» **Study material**:

——

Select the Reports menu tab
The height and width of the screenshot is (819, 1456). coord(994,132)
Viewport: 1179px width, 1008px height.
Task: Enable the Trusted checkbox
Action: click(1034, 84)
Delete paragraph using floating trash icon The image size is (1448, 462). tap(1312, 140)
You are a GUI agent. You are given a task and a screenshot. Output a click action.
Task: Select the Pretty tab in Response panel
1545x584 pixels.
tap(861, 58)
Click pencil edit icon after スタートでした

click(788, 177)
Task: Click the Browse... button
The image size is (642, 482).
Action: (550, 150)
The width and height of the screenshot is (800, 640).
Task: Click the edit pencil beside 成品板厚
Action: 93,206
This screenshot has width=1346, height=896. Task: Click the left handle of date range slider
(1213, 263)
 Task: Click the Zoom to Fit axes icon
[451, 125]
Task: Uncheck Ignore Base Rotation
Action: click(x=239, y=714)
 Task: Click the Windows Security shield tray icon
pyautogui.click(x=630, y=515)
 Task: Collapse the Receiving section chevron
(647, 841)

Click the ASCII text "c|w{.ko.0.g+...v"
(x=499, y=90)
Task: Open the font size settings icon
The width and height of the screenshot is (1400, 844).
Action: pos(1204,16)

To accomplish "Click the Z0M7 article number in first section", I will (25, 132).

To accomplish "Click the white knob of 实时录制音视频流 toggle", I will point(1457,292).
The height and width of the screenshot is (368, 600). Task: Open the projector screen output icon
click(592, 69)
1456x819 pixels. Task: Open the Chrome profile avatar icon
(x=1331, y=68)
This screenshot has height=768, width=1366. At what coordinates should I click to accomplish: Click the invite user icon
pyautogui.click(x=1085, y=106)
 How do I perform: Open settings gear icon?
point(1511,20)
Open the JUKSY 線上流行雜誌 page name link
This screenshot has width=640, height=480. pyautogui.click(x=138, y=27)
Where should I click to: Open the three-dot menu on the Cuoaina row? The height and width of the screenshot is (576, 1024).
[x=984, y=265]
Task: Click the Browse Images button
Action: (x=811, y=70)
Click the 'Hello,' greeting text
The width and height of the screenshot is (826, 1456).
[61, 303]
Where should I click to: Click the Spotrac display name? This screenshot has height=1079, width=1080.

——

» **What you are asked to do**: Could I ask you to return the records exactly and in full?

» **Task result**:
Select the Reports menu tab
The height and width of the screenshot is (819, 1456). coord(994,132)
Viewport: 1179px width, 1008px height.
Task: Enable the Trusted checkbox
Action: click(1034, 84)
Delete paragraph using floating trash icon The image size is (1448, 462). tap(1312, 140)
You are a GUI agent. You are given a task and a screenshot. Output a click action.
Task: Select the Pretty tab in Response panel
1545x584 pixels.
tap(861, 58)
Click pencil edit icon after スタートでした

click(788, 177)
Task: Click the Browse... button
The image size is (642, 482).
Action: (550, 150)
The width and height of the screenshot is (800, 640).
Task: Click the edit pencil beside 成品板厚
Action: 93,206
This screenshot has width=1346, height=896. Task: Click the left handle of date range slider
(1213, 263)
 Task: Click the Zoom to Fit axes icon
[451, 125]
Task: Uncheck Ignore Base Rotation
Action: click(x=239, y=714)
 Task: Click the Windows Security shield tray icon
pyautogui.click(x=630, y=515)
 Task: Collapse the Receiving section chevron
(647, 841)

Click the ASCII text "c|w{.ko.0.g+...v"
(x=499, y=90)
Task: Open the font size settings icon
The width and height of the screenshot is (1400, 844).
Action: pos(1204,16)

To accomplish "Click the Z0M7 article number in first section", I will (25, 132).

To accomplish "Click the white knob of 实时录制音视频流 toggle", I will point(1457,292).
The height and width of the screenshot is (368, 600). Task: Open the projector screen output icon
click(592, 69)
1456x819 pixels. Task: Open the Chrome profile avatar icon
(x=1331, y=68)
This screenshot has height=768, width=1366. At what coordinates should I click to accomplish: Click the invite user icon
pyautogui.click(x=1085, y=106)
 How do I perform: Open settings gear icon?
point(1511,20)
Open the JUKSY 線上流行雜誌 page name link
This screenshot has width=640, height=480. pyautogui.click(x=138, y=27)
Where should I click to: Open the three-dot menu on the Cuoaina row? The height and width of the screenshot is (576, 1024).
[x=984, y=265]
Task: Click the Browse Images button
Action: (x=811, y=70)
Click the 'Hello,' greeting text
The width and height of the screenshot is (826, 1456).
[61, 303]
Where should I click to: Click the Spotrac display name? This screenshot has height=1079, width=1080.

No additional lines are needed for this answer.